Copyright © The Internet Society (2006).
This document creates a registry for describing the types of places a human or end system might be found. The registry is then referenced by other protocols that need a common set of location terms as protocol constants. Examples of location terms defined in this document include aircraft, office, and train station.
Table of Contents
1. Introduction ....................................................2 2. Terminology .....................................................3 3. Location Types ..................................................3 4. Schema ..........................................................6 5. IANA Considerations .............................................7 5.1. Registering Tokens .........................................7 5.2. URN Sub-Namespace Registration for urn:ietf:params:xml:ns:location-type .......................8 5.3. Schema Registration for Schema urn:ietf:params:xml:ns:location-type .......................9 6. Internationalization Considerations .............................9 7. Security Considerations .........................................9 8. Acknowledgements ................................................9 9. References .....................................................10 9.1. Normative References ......................................10 9.2. Informative References ....................................10
This document creates a registry for location type tokens. We anticipate that the network, through configuration or management protocols, tells a mobile device what kind of location it finds itself in. The device and associated software can then tailor its behavior to the environment. For example, this document defines the terms "classroom", "place-of-worship", and "theater". A considerate owner of a cell phone might program the device to switch from ringer to vibrate mode in such environments. Just knowing the geographic location, be it as civic (street address) or geospatial coordinates, would generally not allow the device to make a similar decision.

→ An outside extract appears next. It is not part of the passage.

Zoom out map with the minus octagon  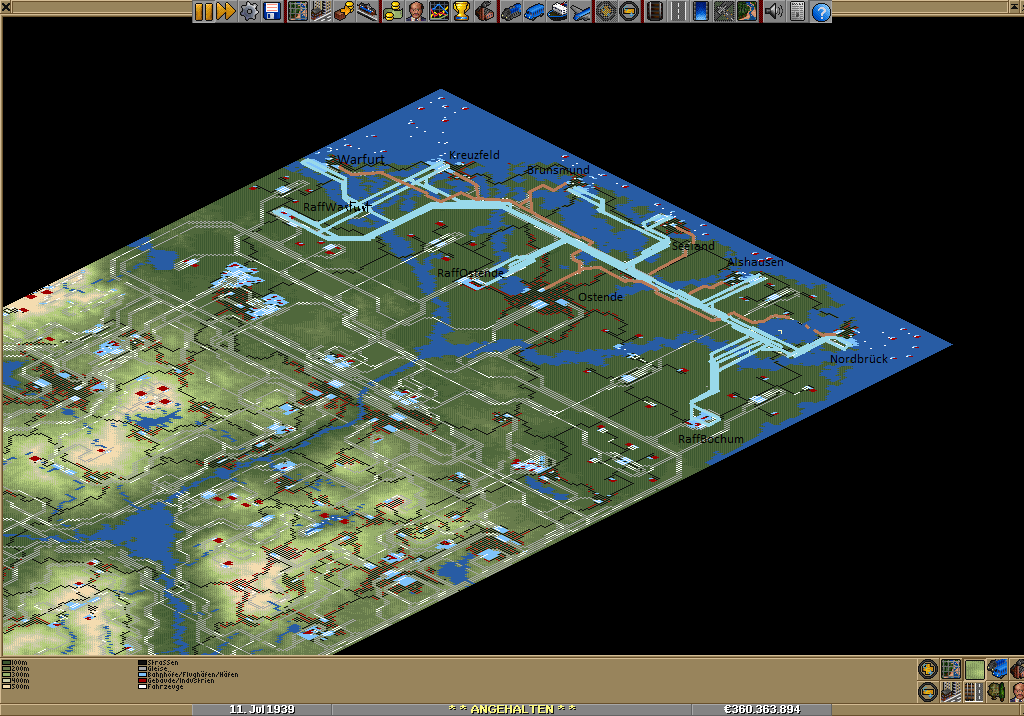pos(928,691)
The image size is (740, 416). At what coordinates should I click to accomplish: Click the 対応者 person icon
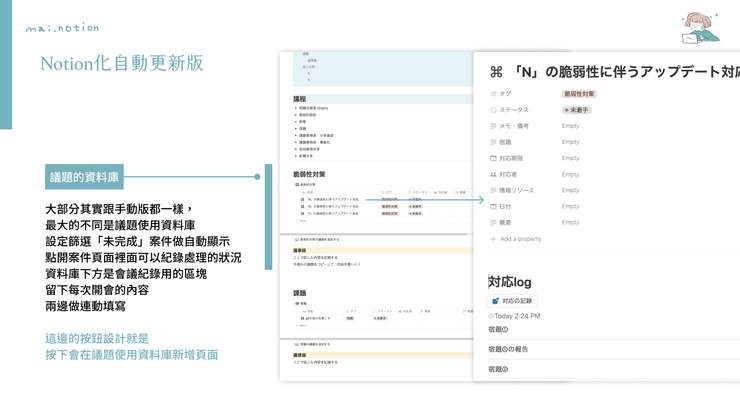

Naturally, the number of descriptive terms for physical environments is almost unbounded. This registry tries to identify common terms that are likely to be useful for communications devices and for controlling and guiding communications behavior. The terms roughly correspond to the level of details of location descriptions and icons found on geographic maps, for example, and are meant to be in common use across a variety of cultures and countries. The registration process described in the IANA Considerations section allows this list to be extended as needed, while aiming to prevent an unnecessary explosion in the registry.
The use of tokens (i.e., protocol constants) makes it easier to build systems across multiple languages. A user interface can readily translate a finite set of tokens to user-appropriate textual or iconic representations. Protocols using this registry are encouraged to provide additional mechanisms to accommodate location types not currently registered via free-text fields with appropriate language and character set labeling.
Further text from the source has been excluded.